En 2009 perdí a alguien a quien amaba mucho. Era Joan, como una madre para mí; su muerte fue repentina e inesperada. Pensé mucho en la muerte y y esto me produjo una profunda gratitud por el tiempo vivido y le dio claridad a las cosas significativas de mi vida actual. Pero brego por mantener esta mirada en mi vida cotidiana. Me parece que es fácil dejarse atrapar por el día a día y olvidar lo realmente importante para uno.

Así que con la ayuda de viejos y nuevos amigos transformé la pared de esta casa abandonada en una pizarra gigante y pinté sobre ella frases para completar: “Antes de morir quiero…” Así, los transeúntes podían tomar una tiza, reflexionar sobre sus vidas y compartir aspiraciones personales en el espacio público.

No sabía qué esperar de este experimento pero al día siguiente la pared estaba repleta y seguía cubriéndose. Y me gustaría compartir algunas cosas que la gente escribió en la pared.

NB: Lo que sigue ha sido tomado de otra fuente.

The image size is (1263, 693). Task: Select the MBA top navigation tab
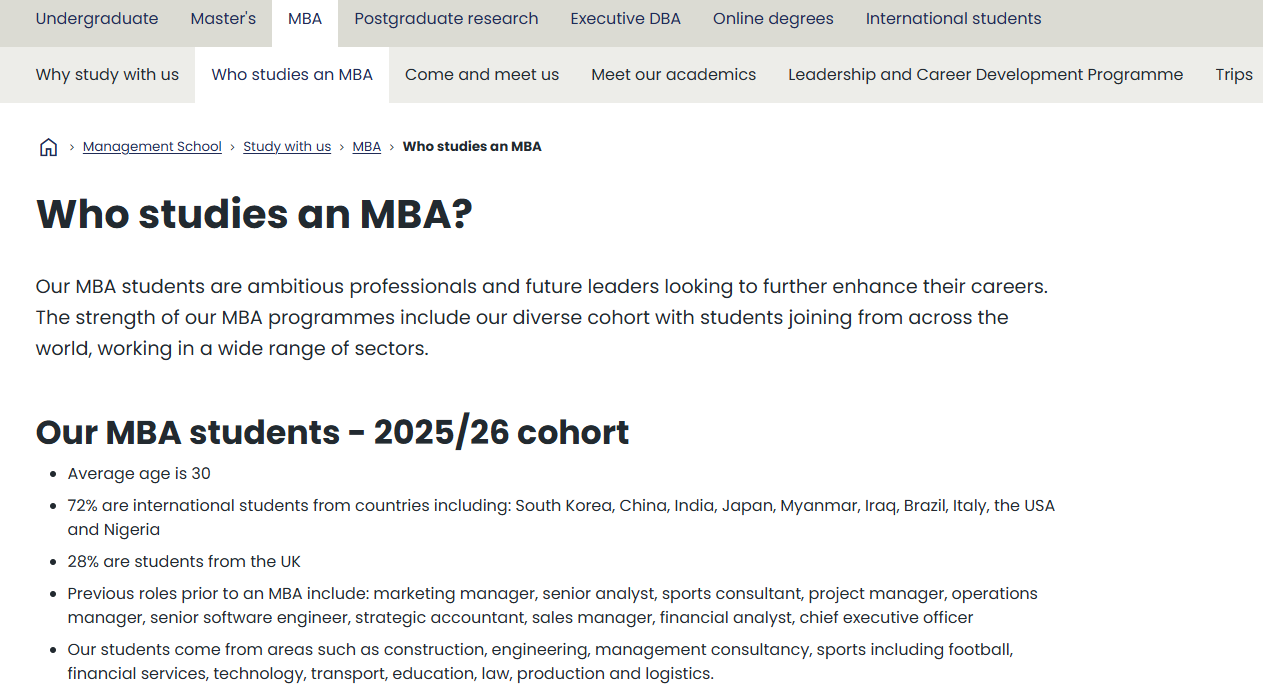(x=305, y=19)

“Antes de morir quiero ser juzgado por piratería”. (Risas) “Antes de morir quiero sentarme a horcajadas en la línea de cambio de fecha”. “Antes de morir quiero cantar para millones de personas”. “Antes de morir quiero plantar un árbol”. “Antes de morir quiero vivir fuera de la red”. “Antes de morir quiero abrazarla una vez más”. “Antes de morir quiero ir al rescate de alguien”. “Antes de morir quiero ser completamente yo mismo”.

Este espacio abandonado se tornó constructivo y los sueños y esperanzas de la gente me hicieron reír a carcajadas, me destrozaron, y me dieron consuelo en momentos difíciles.Se trata de saber que uno no está solo. Se trata de entender a nuestros vecinos de maneras nuevas y esclarecedoras. Se trata de dar cabida a la reflexión y la contemplación,y de recordar qué es lo más importante para nosotros conforme crecemos y cambiamos.

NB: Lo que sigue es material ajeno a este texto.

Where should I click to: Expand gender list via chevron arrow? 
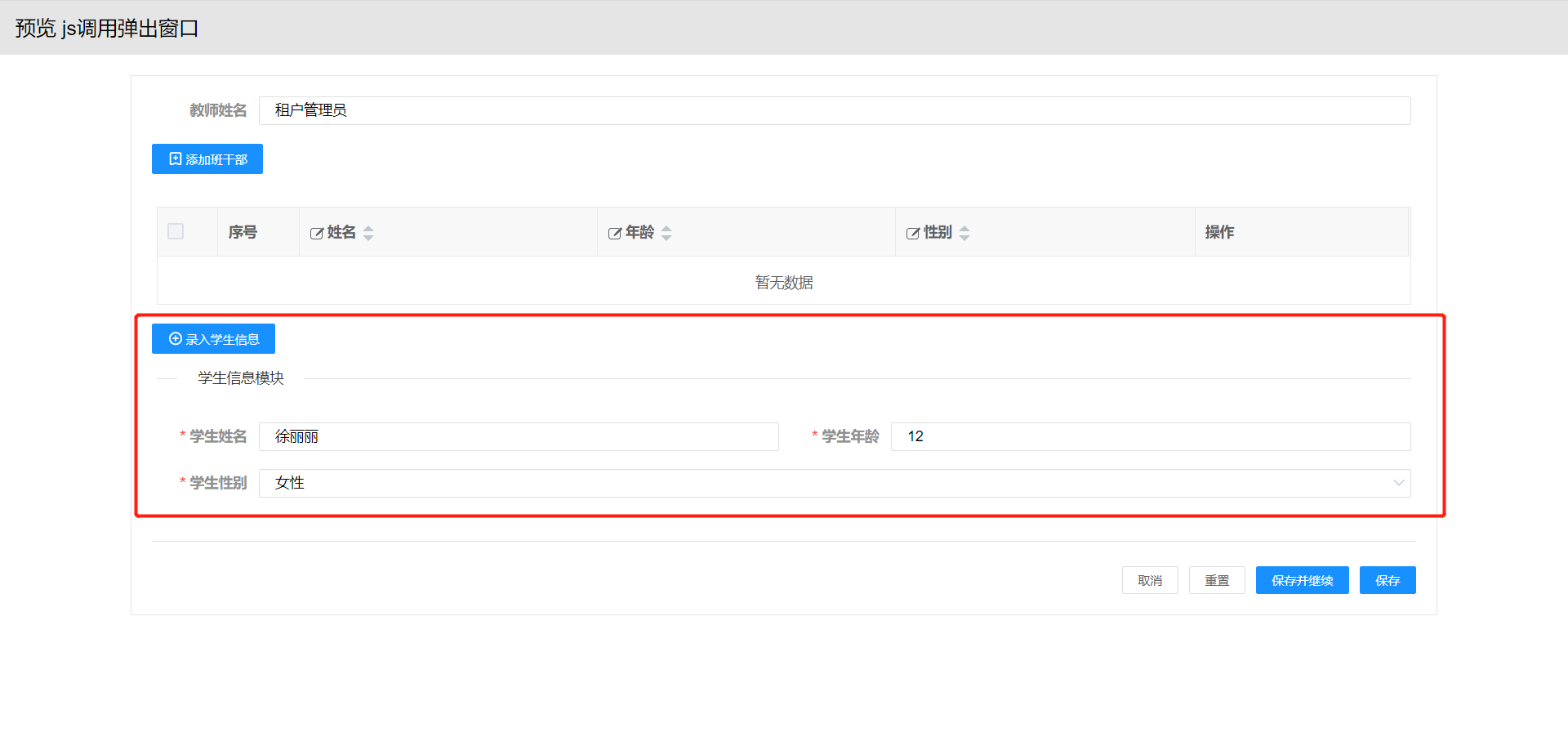coord(1398,483)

Esto ocurrió el año pasado y empecé a recibir cientos de mensajes de personas apasionadas que querían hacer un muro en su comunidad por eso con mis colegas del centro cívico hicimos un kit y ahora se han hecho muros en países de todo el mundo,como Kazajstán, Sudáfrica, Australia, Argentina y más allá. Juntos demostramos el poder de nuestros espacios públicos si nos dan la oportunidad de expresarnos y compartir mutuamente.

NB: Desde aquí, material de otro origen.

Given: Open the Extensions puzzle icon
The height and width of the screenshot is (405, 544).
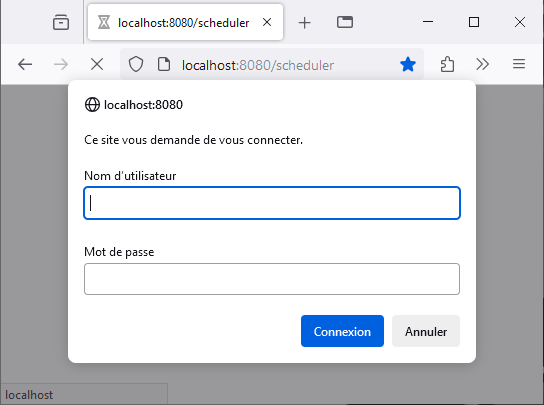Looking at the screenshot, I should click(447, 65).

Dos de las cosas más valiosas que tenemos son el tiempo y nuestras relaciones con otras personas. En nuestra era de distracciones en aumento, es más importante que nunca, encontrar las formas de conservar la perspectiva y recordar que la vida es breve y delicada. La muerte es algo de lo que a menudo evitamos hablar, o incluso pensar, peroentendí que prepararnos para la muerte es una de esas cosas que nos confieren más poder. Pensar en la muerte clarifica nuestra vida.

Nuestros espacios compartidos pueden reflejar mejor lo que nos importa como individuos y como comunidad y con más medios para compartir esperanzas, miedos e historias, la gente que nos rodea no sólo puede ayudar a mejorar lugares, puede ayudar a mejorar nuestras vidas.